'Deutsche Welle': O terror do EI contra civis em Mossul

Estado Islâmico usa população como escudo humano e pune civis que esboçam resistência

Matéria publicada neste sábado (5) conta que as tropas da coalizão internacional que combate o Estado Islâmico estão cada vez mais próximas do centro de Mossul, bastião da organização terrorista no Iraque. Segundo o enviado especial dos EUA para a luta contra o EI Brett McGurk, os resultados estão sendo alcançados mais rápido do que o previsto. Com o avanço das tropas, a situação fica cada vez mais perigosa não apenas para os jihadistas, mas também para os civis que estão retidos na região e que, segundo a ONU, são usados como escudos humanos.

"A estratégia sórdida e covarde do EI consiste em proteger certas localidades, bairros ou instalações militares contra ataques levando para esses locais milhares de reféns civis", disse Ravina Shamdasani, porta-voz da Comissão de Direitos Humanos da ONU.

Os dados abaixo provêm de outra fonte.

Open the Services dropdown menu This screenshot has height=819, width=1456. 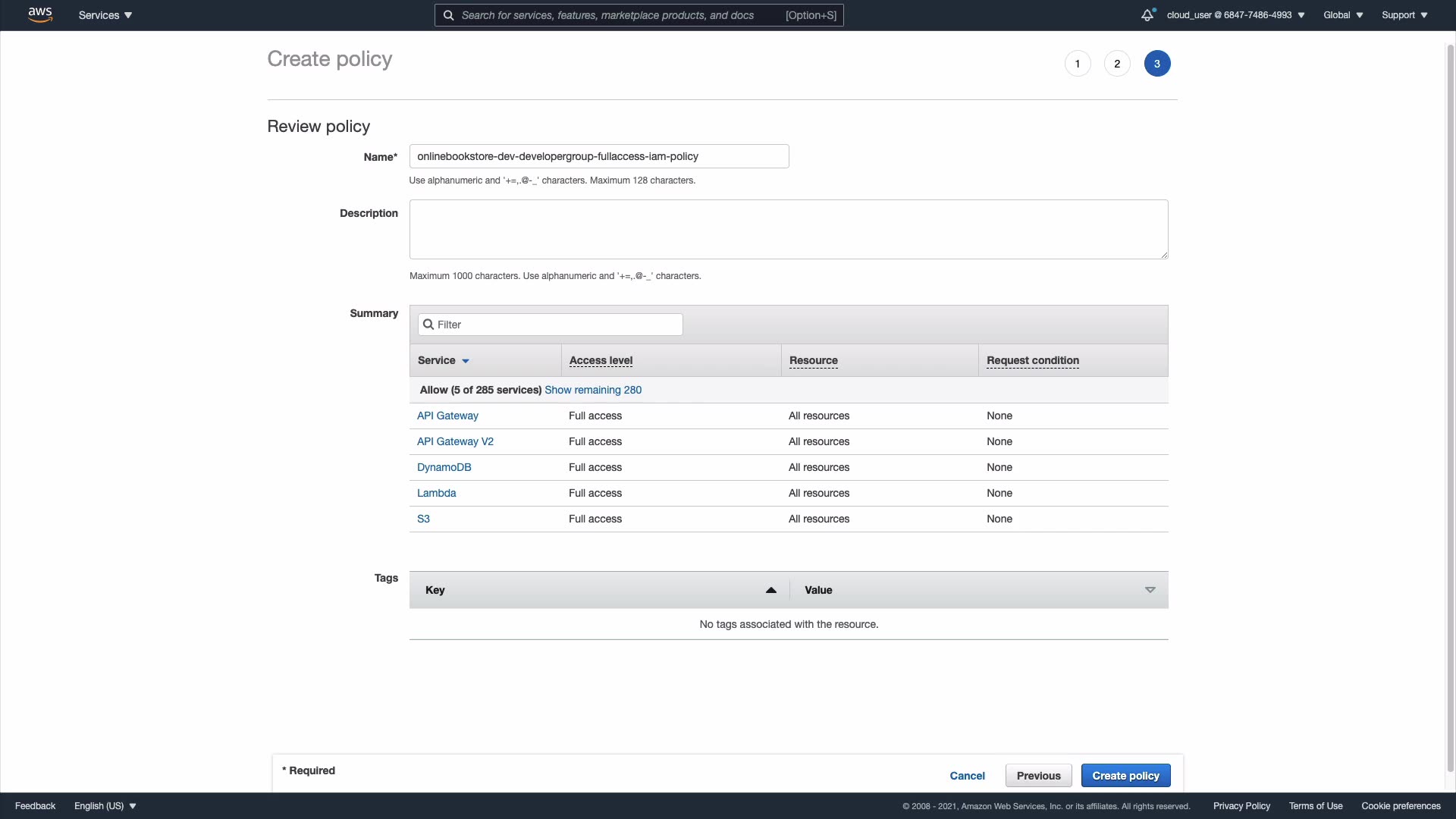coord(105,15)
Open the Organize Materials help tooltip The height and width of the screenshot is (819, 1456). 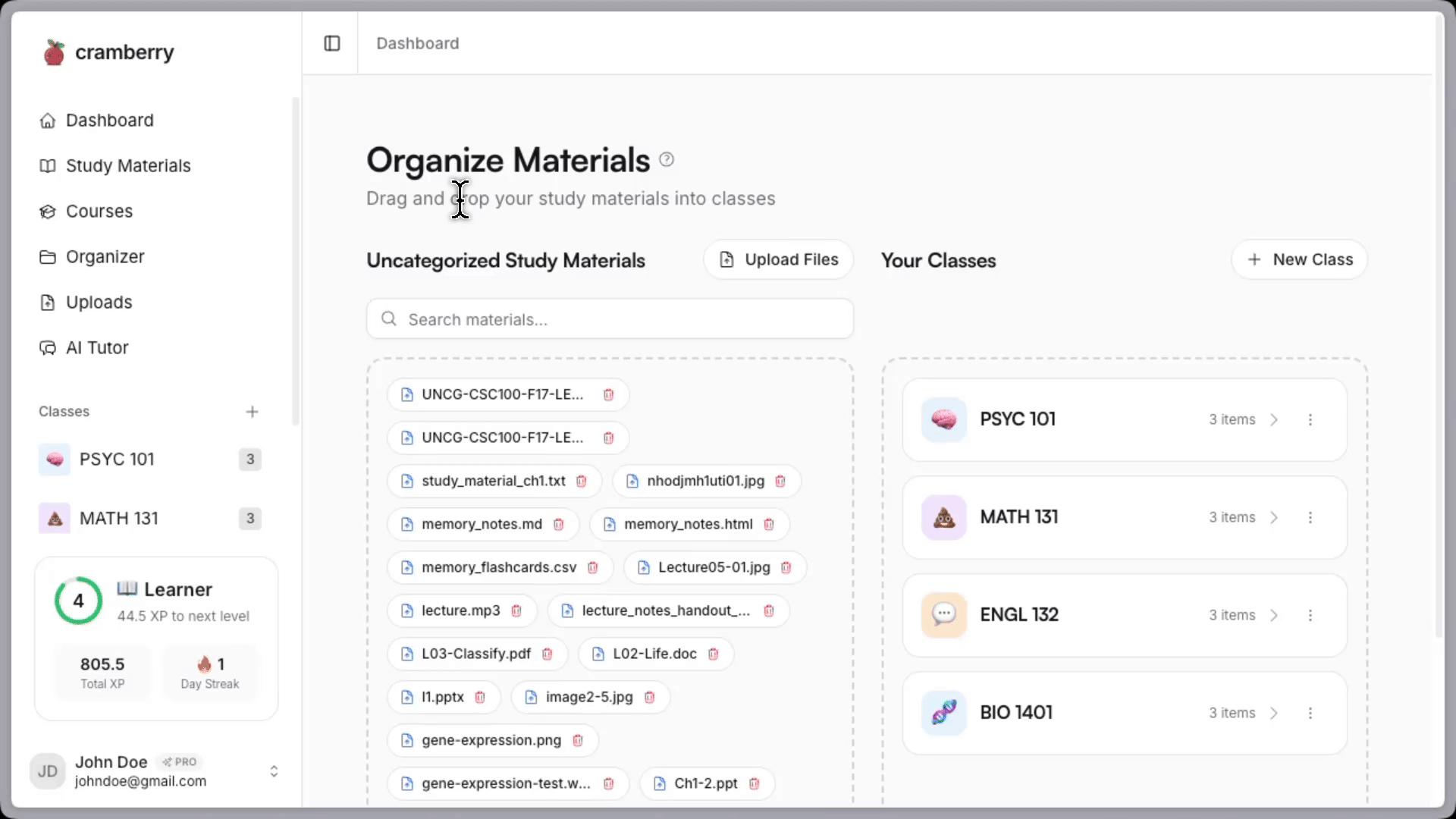point(667,159)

De acordo com a reportagem do Welle a mídia internacional afirma que no final de outubro, milícias do EI decapitaram um pai de família que havia insultado o líder do EI, Abu Bakr al-Baghdadi. Além disso, ao detonarem uma bomba em Mossul, mataram mais de 40 xiitas e 57 combatentes do próprio grupo suspeitos de traição.

O jornal alemão acrescenta que há meses, vários combatentes do EI deixaram Mossul e se estabeleceram na Síria. Os que permaneceram na cidade iraquiana parecem determinados a usar todos os meios à disposição para se defender.